Pilgrims converge at Mecca for hajj
Pilgrims gathered today for the central ritual of hajj, prayers and soul-searching at Mount Arafat, where the Prophet Muhammad preached his last sermon.india Updated: Feb 02, 2004 11:23 IST
Pilgrims converged here on Saturday for the central ritual of the hajj, prayers and soul-searching at Mount Arafat, where the Prophet Muhammad preached his last sermon.
A pilgrimage to this gentle hill 20 kilometres southwest of Mecca is believed to represent the Day of Judgment, when Islam says every person will stand before Allah and answer for his deeds.
"I could not wait to reach here; this is primarily what we came for," said Abdel Aziz al-Jezairi, an Egyptian. "This is the worst day for the devil. When he sees thousands of Muslims gathered in such a show of force and piety."

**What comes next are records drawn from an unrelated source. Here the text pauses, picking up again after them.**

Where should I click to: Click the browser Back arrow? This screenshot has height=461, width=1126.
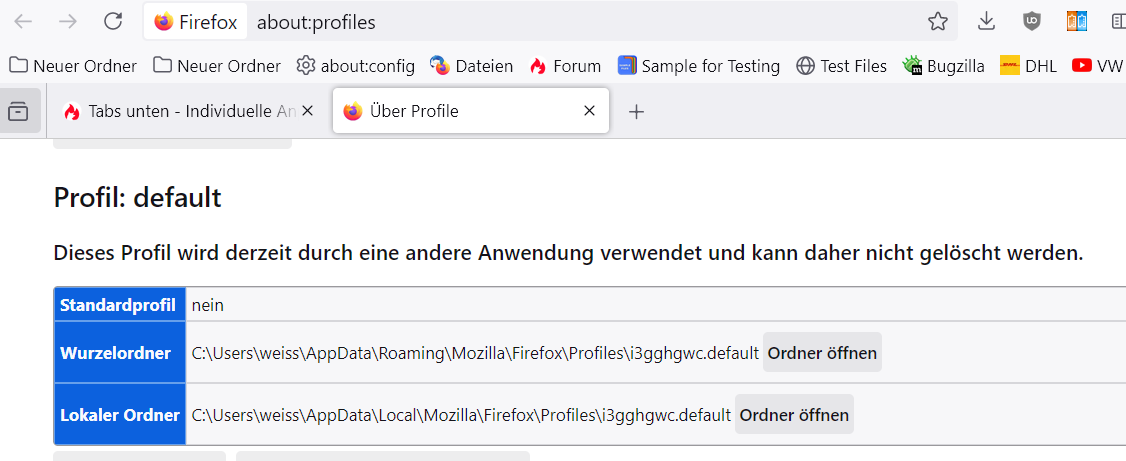point(23,21)
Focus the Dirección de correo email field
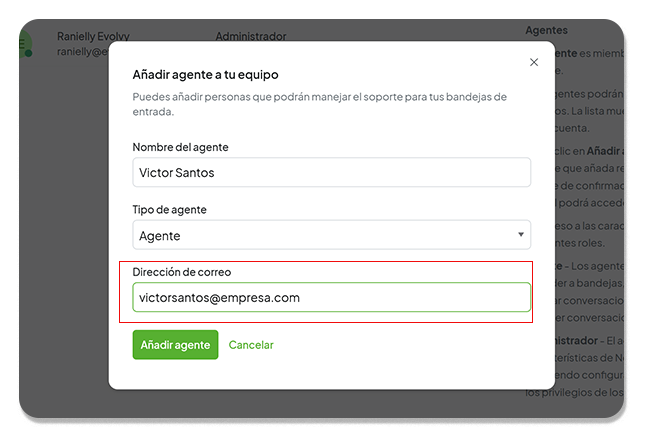 pos(331,297)
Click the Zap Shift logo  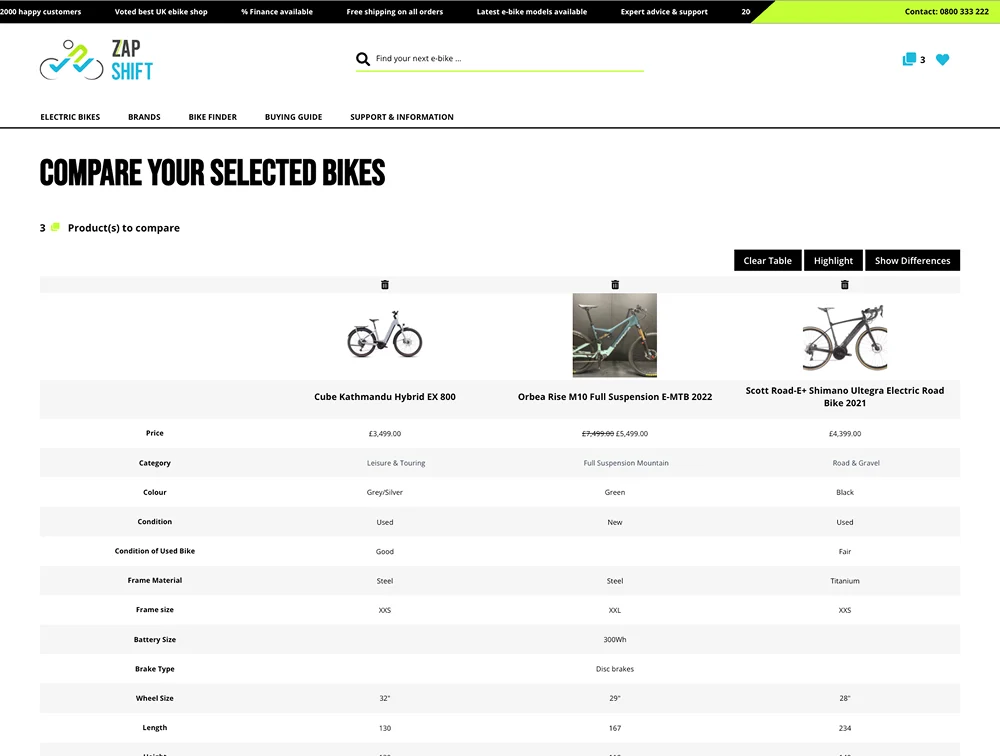pyautogui.click(x=95, y=60)
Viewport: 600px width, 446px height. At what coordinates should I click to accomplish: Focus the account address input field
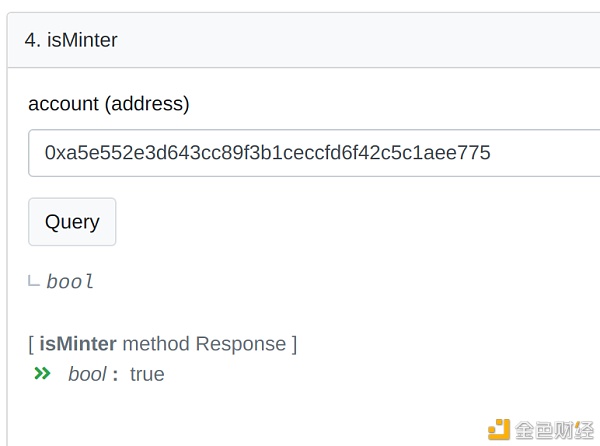pos(314,153)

The hajj, the pilgrimage to Mecca required of all Muslims once in a lifetime, climaxes today noon with the arrival of the nearly 2 million pilgrims at Mount Arafat, where Muhammad delivered his last sermon in A.D. 632, three months before his death.
After Friday prayers at Mecca's Grand Mosque, thousands of pilgrims walked and took buses to the tent city of Mina for a night of rest before going to Mount Arafat.
In Mina, chants of "At Thy service, my God, at Thy service" mixed with sirens and motors from passing vehicles. Some pilgrims cooked and slept on the streets; others prayed. Police used microphones to warn pedestrians to keep out of the path of buses, and rescue teams roamed the area.
Police forces were on high alert after six Saudi security agents and a civilian were killed Thursday in a shootout with suspected terrorists in the Saudi capital, Riyadh, some 800 kilometres to the east.